Good Days and Bad Days-redefined

It is no secret, if you follow my posts,
that the past few days have been rough, teary days.
This morning my son-in-law asked how I was-
"better than yesterday morning" was my reply.
No sooner were the words out of my mouth 
than I had an "ah-ha!" moment.
I find myself challenging the definitions of bad and good days.

What makes a day "bad"?
Is it when the tears won't stop flowing?
or is when we bottle them up 

  • because they make us red eyed and snotty nosed
  • because our pain makes other people uncomfortable
  • because we equate tears with weakness
  • because we are afraid of being honest


What makes a day "good"?
Is it when there are no tears, no overwhelming pain?
or is it when we embrace the tears and pain

  • because they are part of the experience of grief
  • because they are part of the healing process
  • because we are willing to be transparent
  • because we are strong enough to say "I am hurting"

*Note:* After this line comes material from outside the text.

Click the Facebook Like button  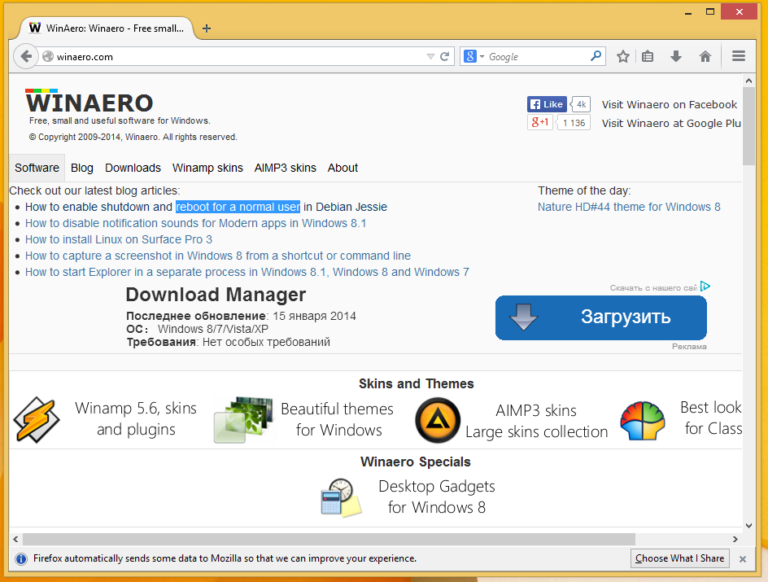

Most of society won't understand,
and I realize it would be counter cultural to embrace this idea-

but I am wondering if we need to stop and consider
that every day that God allows us to draw a breath is a gift,
an opportunity to draw closer to Him,
through pain and through joys.
And being closer to Him is always a good thing.

"Every good thing given and every perfect gift is from above, 
coming down from the Father of lights, 
with whom there is no variation or shifting shadow."